#### [Material provided]
-=-=-=-=-
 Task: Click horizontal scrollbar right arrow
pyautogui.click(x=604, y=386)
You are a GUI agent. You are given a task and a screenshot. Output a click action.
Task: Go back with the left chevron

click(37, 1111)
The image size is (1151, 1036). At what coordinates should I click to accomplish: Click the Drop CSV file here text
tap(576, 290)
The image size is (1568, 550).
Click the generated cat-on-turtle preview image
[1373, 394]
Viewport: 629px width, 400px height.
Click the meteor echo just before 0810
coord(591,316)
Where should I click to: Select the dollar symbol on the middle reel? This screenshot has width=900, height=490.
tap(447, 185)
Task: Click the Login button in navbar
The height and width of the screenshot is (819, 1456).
-=-=-=-=-
#### [How to complete this task]
Which lines above run from the one containing "The image size is (1151, 1036)." to the one containing "Viewport: 629px width, 400px height."? Give them again exactly, both ends included.

#### [Finished exercise]
The image size is (1151, 1036). At what coordinates should I click to accomplish: Click the Drop CSV file here text
tap(576, 290)
The image size is (1568, 550).
Click the generated cat-on-turtle preview image
[1373, 394]
Viewport: 629px width, 400px height.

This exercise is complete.